_Exercise instructions_: Retype each line below precisely.

_Information supplied_:

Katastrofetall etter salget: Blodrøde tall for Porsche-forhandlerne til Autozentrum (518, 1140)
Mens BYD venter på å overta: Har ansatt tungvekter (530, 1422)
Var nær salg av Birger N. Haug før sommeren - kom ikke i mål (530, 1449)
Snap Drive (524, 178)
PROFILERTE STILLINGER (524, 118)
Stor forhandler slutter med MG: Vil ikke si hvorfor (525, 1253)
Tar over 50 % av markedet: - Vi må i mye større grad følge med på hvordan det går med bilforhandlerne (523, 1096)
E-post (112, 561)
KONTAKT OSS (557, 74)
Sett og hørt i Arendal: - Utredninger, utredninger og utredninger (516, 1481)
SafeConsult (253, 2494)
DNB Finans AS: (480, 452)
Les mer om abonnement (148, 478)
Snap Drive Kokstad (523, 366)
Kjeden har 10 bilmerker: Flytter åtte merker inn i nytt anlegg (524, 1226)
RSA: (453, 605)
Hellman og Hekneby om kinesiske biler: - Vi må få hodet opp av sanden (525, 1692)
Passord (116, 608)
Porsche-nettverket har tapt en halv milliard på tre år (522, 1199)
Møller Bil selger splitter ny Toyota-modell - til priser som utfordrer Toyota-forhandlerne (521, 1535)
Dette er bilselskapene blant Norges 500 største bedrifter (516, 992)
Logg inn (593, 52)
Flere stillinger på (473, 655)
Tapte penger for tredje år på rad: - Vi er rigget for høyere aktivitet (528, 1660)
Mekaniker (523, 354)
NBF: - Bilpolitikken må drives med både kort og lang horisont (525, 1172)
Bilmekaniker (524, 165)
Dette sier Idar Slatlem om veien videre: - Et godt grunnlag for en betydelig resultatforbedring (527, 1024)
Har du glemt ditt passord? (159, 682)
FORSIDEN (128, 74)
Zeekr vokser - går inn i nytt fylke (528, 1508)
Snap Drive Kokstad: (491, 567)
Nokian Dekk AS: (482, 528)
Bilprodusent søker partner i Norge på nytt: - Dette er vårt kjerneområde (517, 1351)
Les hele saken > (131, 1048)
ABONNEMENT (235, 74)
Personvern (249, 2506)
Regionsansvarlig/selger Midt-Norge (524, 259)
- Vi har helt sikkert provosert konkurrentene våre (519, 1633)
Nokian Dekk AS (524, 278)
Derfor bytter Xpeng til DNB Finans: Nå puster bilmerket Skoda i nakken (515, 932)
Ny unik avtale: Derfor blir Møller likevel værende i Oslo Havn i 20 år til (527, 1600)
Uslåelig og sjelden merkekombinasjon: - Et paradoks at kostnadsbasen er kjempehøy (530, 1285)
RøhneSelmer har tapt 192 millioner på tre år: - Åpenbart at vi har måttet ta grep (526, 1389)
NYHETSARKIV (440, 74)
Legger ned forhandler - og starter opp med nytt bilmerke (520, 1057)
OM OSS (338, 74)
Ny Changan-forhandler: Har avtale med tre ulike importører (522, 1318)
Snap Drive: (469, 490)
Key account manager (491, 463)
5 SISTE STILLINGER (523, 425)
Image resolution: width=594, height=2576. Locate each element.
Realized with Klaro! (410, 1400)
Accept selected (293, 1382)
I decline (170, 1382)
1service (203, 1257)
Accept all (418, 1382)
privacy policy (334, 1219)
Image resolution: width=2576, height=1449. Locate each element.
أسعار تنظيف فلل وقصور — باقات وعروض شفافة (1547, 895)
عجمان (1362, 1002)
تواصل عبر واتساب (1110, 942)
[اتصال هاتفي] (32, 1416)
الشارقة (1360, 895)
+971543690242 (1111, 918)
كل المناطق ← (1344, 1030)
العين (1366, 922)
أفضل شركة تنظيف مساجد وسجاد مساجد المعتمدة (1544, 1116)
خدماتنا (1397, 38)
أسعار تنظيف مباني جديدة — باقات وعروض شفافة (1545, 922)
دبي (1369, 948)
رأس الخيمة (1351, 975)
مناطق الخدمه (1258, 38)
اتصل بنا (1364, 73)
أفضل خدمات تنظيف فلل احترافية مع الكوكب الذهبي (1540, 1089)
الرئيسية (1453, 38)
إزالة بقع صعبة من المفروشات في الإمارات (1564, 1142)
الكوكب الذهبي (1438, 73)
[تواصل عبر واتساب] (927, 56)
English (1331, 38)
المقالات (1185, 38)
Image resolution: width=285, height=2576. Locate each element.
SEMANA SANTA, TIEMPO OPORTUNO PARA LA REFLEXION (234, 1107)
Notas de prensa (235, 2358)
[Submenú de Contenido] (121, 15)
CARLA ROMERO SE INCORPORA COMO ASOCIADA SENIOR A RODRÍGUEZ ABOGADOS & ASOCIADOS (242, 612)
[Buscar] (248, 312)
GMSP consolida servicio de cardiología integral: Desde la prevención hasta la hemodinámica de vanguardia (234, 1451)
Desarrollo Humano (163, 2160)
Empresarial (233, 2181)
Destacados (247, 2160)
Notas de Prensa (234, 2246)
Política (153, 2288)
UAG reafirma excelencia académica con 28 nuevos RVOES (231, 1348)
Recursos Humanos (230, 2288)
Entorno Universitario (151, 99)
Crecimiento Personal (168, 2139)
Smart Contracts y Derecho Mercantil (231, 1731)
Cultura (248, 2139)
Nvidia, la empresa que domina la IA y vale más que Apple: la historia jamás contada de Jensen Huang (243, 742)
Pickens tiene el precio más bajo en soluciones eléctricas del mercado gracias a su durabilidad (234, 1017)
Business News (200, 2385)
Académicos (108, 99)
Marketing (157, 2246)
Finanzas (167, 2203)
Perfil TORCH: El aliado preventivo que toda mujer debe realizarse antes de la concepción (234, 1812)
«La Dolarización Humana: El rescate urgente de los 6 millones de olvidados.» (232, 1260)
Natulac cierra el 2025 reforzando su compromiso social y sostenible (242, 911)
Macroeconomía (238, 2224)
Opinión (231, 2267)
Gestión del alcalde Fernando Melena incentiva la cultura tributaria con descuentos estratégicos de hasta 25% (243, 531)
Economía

_Your solution_:
Katastrofetall etter salget: Blodrøde tall for Porsche-forhandlerne til Autozentrum (518, 1140)
Mens BYD venter på å overta: Har ansatt tungvekter (530, 1422)
Var nær salg av Birger N. Haug før sommeren - kom ikke i mål (530, 1449)
Snap Drive (524, 178)
PROFILERTE STILLINGER (524, 118)
Stor forhandler slutter med MG: Vil ikke si hvorfor (525, 1253)
Tar over 50 % av markedet: - Vi må i mye større grad følge med på hvordan det går med bilforhandlerne (523, 1096)
E-post (112, 561)
KONTAKT OSS (557, 74)
Sett og hørt i Arendal: - Utredninger, utredninger og utredninger (516, 1481)
SafeConsult (253, 2494)
DNB Finans AS: (480, 452)
Les mer om abonnement (148, 478)
Snap Drive Kokstad (523, 366)
Kjeden har 10 bilmerker: Flytter åtte merker inn i nytt anlegg (524, 1226)
RSA: (453, 605)
Hellman og Hekneby om kinesiske biler: - Vi må få hodet opp av sanden (525, 1692)
Passord (116, 608)
Porsche-nettverket har tapt en halv milliard på tre år (522, 1199)
Møller Bil selger splitter ny Toyota-modell - til priser som utfordrer Toyota-forhandlerne (521, 1535)
Dette er bilselskapene blant Norges 500 største bedrifter (516, 992)
Logg inn (593, 52)
Flere stillinger på (473, 655)
Tapte penger for tredje år på rad: - Vi er rigget for høyere aktivitet (528, 1660)
Mekaniker (523, 354)
NBF: - Bilpolitikken må drives med både kort og lang horisont (525, 1172)
Bilmekaniker (524, 165)
Dette sier Idar Slatlem om veien videre: - Et godt grunnlag for en betydelig resultatforbedring (527, 1024)
Har du glemt ditt passord? (159, 682)
FORSIDEN (128, 74)
Zeekr vokser - går inn i nytt fylke (528, 1508)
Snap Drive Kokstad: (491, 567)
Nokian Dekk AS: (482, 528)
Bilprodusent søker partner i Norge på nytt: - Dette er vårt kjerneområde (517, 1351)
Les hele saken > (131, 1048)
ABONNEMENT (235, 74)
Personvern (249, 2506)
Regionsansvarlig/selger Midt-Norge (524, 259)
- Vi har helt sikkert provosert konkurrentene våre (519, 1633)
Nokian Dekk AS (524, 278)
Derfor bytter Xpeng til DNB Finans: Nå puster bilmerket Skoda i nakken (515, 932)
Ny unik avtale: Derfor blir Møller likevel værende i Oslo Havn i 20 år til (527, 1600)
Uslåelig og sjelden merkekombinasjon: - Et paradoks at kostnadsbasen er kjempehøy (530, 1285)
RøhneSelmer har tapt 192 millioner på tre år: - Åpenbart at vi har måttet ta grep (526, 1389)
NYHETSARKIV (440, 74)
Legger ned forhandler - og starter opp med nytt bilmerke (520, 1057)
OM OSS (338, 74)
Ny Changan-forhandler: Har avtale med tre ulike importører (522, 1318)
Snap Drive: (469, 490)
Key account manager (491, 463)
5 SISTE STILLINGER (523, 425)
Image resolution: width=594, height=2576. Locate each element.
Realized with Klaro! (410, 1400)
Accept selected (293, 1382)
I decline (170, 1382)
1service (203, 1257)
Accept all (418, 1382)
privacy policy (334, 1219)
Image resolution: width=2576, height=1449. Locate each element.
أسعار تنظيف فلل وقصور — باقات وعروض شفافة (1547, 895)
عجمان (1362, 1002)
تواصل عبر واتساب (1110, 942)
[اتصال هاتفي] (32, 1416)
الشارقة (1360, 895)
+971543690242 (1111, 918)
كل المناطق ← (1344, 1030)
العين (1366, 922)
أفضل شركة تنظيف مساجد وسجاد مساجد المعتمدة (1544, 1116)
خدماتنا (1397, 38)
أسعار تنظيف مباني جديدة — باقات وعروض شفافة (1545, 922)
دبي (1369, 948)
رأس الخيمة (1351, 975)
مناطق الخدمه (1258, 38)
اتصل بنا (1364, 73)
أفضل خدمات تنظيف فلل احترافية مع الكوكب الذهبي (1540, 1089)
الرئيسية (1453, 38)
إزالة بقع صعبة من المفروشات في الإمارات (1564, 1142)
الكوكب الذهبي (1438, 73)
[تواصل عبر واتساب] (927, 56)
English (1331, 38)
المقالات (1185, 38)
Image resolution: width=285, height=2576. Locate each element.
SEMANA SANTA, TIEMPO OPORTUNO PARA LA REFLEXION (234, 1107)
Notas de prensa (235, 2358)
[Submenú de Contenido] (121, 15)
CARLA ROMERO SE INCORPORA COMO ASOCIADA SENIOR A RODRÍGUEZ ABOGADOS & ASOCIADOS (242, 612)
[Buscar] (248, 312)
GMSP consolida servicio de cardiología integral: Desde la prevención hasta la hemodinámica de vanguardia (234, 1451)
Desarrollo Humano (163, 2160)
Empresarial (233, 2181)
Destacados (247, 2160)
Notas de Prensa (234, 2246)
Política (153, 2288)
UAG reafirma excelencia académica con 28 nuevos RVOES (231, 1348)
Recursos Humanos (230, 2288)
Entorno Universitario (151, 99)
Crecimiento Personal (168, 2139)
Smart Contracts y Derecho Mercantil (231, 1731)
Cultura (248, 2139)
Nvidia, la empresa que domina la IA y vale más que Apple: la historia jamás contada de Jensen Huang (243, 742)
Pickens tiene el precio más bajo en soluciones eléctricas del mercado gracias a su durabilidad (234, 1017)
Business News (200, 2385)
Académicos (108, 99)
Marketing (157, 2246)
Finanzas (167, 2203)
Perfil TORCH: El aliado preventivo que toda mujer debe realizarse antes de la concepción (234, 1812)
«La Dolarización Humana: El rescate urgente de los 6 millones de olvidados.» (232, 1260)
Natulac cierra el 2025 reforzando su compromiso social y sostenible (242, 911)
Macroeconomía (238, 2224)
Opinión (231, 2267)
Gestión del alcalde Fernando Melena incentiva la cultura tributaria con descuentos estratégicos de hasta 25% (243, 531)
Economía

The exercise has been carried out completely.